Given the global scourge of Malaria, which continues to remain a public health challenge, there is the need to adopt a more pragmatic approach in dealing with this deadly disease. Indoor Residual Spraying has historically showed effectiveness in reducing the prevalence of malaria in some geographical areas. This paper has however, established that at a more comprehensive scale, Indoor Residual Spraying is effective at reducing the prevalence of malaria by 71% compared to years preceding the implementation of IRS. It also established that ITN coverage, funding available for malaria intervention and gross domestic product have a significant negative impact on the prevalence of malaria while population and the combination of IRS and ITN have a significant positive impact on the prevalence of malaria. Combining IRS and ITN does not yield the projected added protection that is expected compared to using either Indoor Residual Spraying or ITN alone. The impact of IRS on the prevalence of malaria was higher than the impact of ITN coverage on the incidence of malaria. Indoor Residual Spraying has proven to be more effective in reducing the prevalence of malaria, and it is expected that in the coming years, IRS would be adopted by a number of countries as the primary source of malaria control.

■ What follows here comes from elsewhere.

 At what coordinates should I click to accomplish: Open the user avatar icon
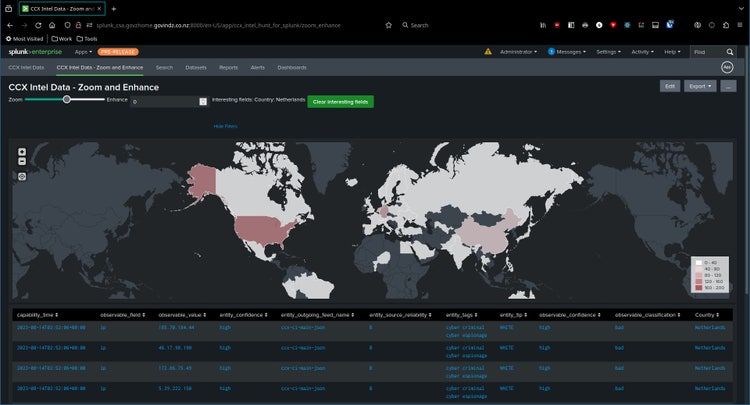727,67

As a policy direction especially for the post 2015 MDG deadline, it is suggested that Indoor Residual Spraying will remain the main intervention for malaria control and prevention. This paper has showed that combining Indoor Residual Spraying and ITN coverage does not necessarily provide the added protection that is expected. Therefore, it is better to diversify the use of available funds to implement either Indoor Residual Spraying or the use of ITNs, but not both within the same geographical area.
Further work could be done at a more comprehensive scale on the impact of IRS using panel data from other African countries and also account for the impact of the type of insecticides used for Indoor Residual Spraying. As established by some works conducted by (Hamusse, Balcha, & Belachew, 2012)  the type of insecticides used has the potential to determine the success or otherwise of the IRS on the prevalence of malaria.